• **YOUR TASK**:
Each line from the start of the entries through the line that contains "Expand the HBase Namespace row" should be output exactly, please.

• **DATA TO PROCESS**:
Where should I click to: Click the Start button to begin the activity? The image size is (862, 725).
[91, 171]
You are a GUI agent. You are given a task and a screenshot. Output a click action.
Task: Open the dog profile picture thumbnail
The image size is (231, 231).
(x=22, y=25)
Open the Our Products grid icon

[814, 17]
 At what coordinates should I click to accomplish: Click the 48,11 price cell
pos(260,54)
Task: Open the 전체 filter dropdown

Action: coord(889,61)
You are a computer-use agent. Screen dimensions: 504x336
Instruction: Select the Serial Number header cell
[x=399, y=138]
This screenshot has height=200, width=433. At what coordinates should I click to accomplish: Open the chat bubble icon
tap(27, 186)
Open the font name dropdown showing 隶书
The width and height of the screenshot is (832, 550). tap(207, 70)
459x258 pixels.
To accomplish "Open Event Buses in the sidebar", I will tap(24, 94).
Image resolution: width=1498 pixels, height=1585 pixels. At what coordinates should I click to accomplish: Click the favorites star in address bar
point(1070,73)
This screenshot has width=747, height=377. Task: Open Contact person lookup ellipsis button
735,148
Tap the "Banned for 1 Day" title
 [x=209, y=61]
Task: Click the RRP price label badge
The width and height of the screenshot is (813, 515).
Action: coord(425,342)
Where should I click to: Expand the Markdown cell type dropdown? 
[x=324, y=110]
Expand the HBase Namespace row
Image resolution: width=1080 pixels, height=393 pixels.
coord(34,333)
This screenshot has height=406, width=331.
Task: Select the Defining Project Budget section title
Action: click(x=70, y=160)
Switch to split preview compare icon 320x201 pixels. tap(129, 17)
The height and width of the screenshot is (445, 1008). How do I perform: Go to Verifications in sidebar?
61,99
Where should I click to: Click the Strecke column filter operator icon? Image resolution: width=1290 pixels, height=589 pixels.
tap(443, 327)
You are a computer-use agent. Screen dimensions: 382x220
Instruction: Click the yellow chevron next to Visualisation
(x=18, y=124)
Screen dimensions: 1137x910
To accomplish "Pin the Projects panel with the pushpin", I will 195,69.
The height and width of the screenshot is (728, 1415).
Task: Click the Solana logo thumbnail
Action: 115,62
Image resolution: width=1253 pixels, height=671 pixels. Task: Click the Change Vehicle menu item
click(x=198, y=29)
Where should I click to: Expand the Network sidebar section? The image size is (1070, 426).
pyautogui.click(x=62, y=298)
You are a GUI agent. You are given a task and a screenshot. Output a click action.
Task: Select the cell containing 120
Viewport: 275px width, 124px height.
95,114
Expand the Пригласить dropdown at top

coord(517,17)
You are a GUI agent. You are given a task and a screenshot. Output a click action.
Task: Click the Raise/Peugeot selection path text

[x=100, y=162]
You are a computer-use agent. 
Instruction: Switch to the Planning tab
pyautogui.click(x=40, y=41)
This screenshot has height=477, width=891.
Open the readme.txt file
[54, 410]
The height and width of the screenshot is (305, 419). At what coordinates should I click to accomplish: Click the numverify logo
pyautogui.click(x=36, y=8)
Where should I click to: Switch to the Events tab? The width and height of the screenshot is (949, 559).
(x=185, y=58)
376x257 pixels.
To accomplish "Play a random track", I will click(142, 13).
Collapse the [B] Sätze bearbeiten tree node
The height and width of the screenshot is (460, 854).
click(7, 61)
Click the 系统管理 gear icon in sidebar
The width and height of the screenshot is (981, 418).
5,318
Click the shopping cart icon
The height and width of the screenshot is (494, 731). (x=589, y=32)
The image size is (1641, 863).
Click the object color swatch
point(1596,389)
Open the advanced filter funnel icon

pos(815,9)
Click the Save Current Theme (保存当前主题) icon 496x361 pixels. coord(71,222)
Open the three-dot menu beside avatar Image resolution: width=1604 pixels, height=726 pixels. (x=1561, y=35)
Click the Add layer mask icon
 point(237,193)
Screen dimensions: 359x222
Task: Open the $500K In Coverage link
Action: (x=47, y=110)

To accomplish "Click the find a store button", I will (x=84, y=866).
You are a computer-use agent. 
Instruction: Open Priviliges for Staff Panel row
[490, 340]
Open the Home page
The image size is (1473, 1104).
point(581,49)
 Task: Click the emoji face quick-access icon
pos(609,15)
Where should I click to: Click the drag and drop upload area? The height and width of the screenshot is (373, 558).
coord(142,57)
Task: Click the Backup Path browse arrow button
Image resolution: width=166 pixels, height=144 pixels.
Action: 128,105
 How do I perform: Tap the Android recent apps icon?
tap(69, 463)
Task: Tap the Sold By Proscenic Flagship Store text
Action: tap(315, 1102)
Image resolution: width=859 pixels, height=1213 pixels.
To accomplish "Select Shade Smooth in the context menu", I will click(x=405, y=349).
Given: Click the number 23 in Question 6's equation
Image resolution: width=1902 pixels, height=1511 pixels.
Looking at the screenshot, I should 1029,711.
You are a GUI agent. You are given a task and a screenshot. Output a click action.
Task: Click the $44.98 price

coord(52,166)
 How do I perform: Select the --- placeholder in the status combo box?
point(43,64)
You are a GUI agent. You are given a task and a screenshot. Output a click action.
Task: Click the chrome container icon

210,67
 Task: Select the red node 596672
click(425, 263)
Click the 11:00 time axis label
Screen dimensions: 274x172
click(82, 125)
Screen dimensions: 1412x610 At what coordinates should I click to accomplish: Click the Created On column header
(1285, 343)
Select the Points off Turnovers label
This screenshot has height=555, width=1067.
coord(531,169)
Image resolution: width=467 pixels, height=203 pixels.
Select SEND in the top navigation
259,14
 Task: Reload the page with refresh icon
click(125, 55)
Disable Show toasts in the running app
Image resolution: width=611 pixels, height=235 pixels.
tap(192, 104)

• **ANSWER**:
Where should I click to: Click the Start button to begin the activity? The image size is (862, 725).
[91, 171]
You are a GUI agent. You are given a task and a screenshot. Output a click action.
Task: Open the dog profile picture thumbnail
The image size is (231, 231).
(x=22, y=25)
Open the Our Products grid icon

[814, 17]
 At what coordinates should I click to accomplish: Click the 48,11 price cell
pos(260,54)
Task: Open the 전체 filter dropdown

Action: coord(889,61)
You are a computer-use agent. Screen dimensions: 504x336
Instruction: Select the Serial Number header cell
[x=399, y=138]
This screenshot has height=200, width=433. At what coordinates should I click to accomplish: Open the chat bubble icon
tap(27, 186)
Open the font name dropdown showing 隶书
The width and height of the screenshot is (832, 550). tap(207, 70)
459x258 pixels.
To accomplish "Open Event Buses in the sidebar", I will tap(24, 94).
Image resolution: width=1498 pixels, height=1585 pixels. At what coordinates should I click to accomplish: Click the favorites star in address bar
point(1070,73)
This screenshot has width=747, height=377. Task: Open Contact person lookup ellipsis button
735,148
Tap the "Banned for 1 Day" title
 [x=209, y=61]
Task: Click the RRP price label badge
The width and height of the screenshot is (813, 515).
Action: coord(425,342)
Where should I click to: Expand the Markdown cell type dropdown? 
[x=324, y=110]
Expand the HBase Namespace row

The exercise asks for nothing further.